Pour Jean Ziegler, la FINMA ne doit pas en rester là. Car ces agissements ont des répercussions par-delà les banques épinglées et la place financière suisse. «Berne ne se rend absolument pas compte du tort terrible qui est fait à l’image de la Suisse par le recel de l’argent des dictateurs», estime le sociologue.

La Suisse est confrontée de longue date aux personnalités dites «politiquement exposées», résumées par les trois lettres PEP. Les PEP sont des personnes qui occupent des fonctions publiques importantes à l’étranger.

C’est le cas des chefs d’Etat ou de gouvernement, des politiciens de haut rang au niveau national, des hauts fonctionnaires de l’administration, de la justice, de l’armée et des partis au niveau national et des plus hauts organes des entreprises étatiques d’importance nationale.

Ces personnes, qui de par leurs fonctions, peuvent être touchées par la corruption, font l’objet d’un traitement particulier des banques, obligées de vérifier la provenance des fonds. Lorsque, malgré les mesures de précaution, des avoirs illégitimes arrivent en Suisse, ils doivent être identifiés et restitués à leur pays d’origine.

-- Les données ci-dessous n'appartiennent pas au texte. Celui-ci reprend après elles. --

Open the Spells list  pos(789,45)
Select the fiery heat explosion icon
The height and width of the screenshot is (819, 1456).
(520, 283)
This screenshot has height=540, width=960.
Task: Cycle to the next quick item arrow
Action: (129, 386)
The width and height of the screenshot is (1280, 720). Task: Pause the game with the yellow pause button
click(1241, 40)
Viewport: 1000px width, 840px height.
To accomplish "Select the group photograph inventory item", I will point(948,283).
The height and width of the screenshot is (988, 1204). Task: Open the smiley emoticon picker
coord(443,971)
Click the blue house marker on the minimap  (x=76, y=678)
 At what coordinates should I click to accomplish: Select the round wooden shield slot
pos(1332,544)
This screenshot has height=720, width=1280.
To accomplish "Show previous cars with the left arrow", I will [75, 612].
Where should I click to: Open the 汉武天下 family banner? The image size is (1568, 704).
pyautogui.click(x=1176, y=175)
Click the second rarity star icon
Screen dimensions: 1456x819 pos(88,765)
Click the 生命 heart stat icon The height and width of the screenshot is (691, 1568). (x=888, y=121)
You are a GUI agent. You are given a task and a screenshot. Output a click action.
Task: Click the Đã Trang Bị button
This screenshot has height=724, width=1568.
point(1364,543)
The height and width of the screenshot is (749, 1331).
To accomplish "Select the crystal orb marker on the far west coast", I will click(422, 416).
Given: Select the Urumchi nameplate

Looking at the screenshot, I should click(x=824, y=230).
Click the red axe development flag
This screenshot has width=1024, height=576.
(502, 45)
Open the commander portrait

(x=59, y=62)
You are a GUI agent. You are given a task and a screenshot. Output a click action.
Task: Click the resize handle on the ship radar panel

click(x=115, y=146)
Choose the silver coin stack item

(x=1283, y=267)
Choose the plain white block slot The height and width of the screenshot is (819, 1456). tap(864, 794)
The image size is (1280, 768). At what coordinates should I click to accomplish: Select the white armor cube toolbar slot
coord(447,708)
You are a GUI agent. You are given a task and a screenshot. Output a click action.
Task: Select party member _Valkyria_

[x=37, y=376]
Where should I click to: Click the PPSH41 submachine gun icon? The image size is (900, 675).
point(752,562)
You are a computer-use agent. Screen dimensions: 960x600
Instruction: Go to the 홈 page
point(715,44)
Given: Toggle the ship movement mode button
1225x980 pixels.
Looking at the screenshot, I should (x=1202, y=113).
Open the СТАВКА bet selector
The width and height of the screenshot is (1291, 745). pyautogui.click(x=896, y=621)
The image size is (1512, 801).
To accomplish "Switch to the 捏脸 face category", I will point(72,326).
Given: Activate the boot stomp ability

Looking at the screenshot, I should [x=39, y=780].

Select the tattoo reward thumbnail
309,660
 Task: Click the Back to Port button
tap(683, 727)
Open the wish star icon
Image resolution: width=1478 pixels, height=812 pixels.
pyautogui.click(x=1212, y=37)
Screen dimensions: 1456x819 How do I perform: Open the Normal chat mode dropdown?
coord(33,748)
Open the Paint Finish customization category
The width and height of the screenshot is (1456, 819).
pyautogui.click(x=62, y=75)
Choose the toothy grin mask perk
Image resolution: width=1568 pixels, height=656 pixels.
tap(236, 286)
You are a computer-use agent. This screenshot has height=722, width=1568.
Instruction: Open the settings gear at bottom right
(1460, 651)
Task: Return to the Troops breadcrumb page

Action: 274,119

Une nouvelle loi sur la restitution des avoirs illicites est entrée en vigueur le 1er février 2011. Elle vise à donner une base légale aux autorités suisses pour restituer des fonds bloqués en Suisse après l’expérience négative des procédures pénales dans les cas de Mobutu et Duvalier.

 

Si, au terme de la procédure, la PEP n’est pas en mesure de prouver l’origine licite des avoirs, ceux-ci sont confisqués et restitués de manière transparente à l’Etat de provenance, au bénéfice de la population et pour financer des programmes d’intérêt public.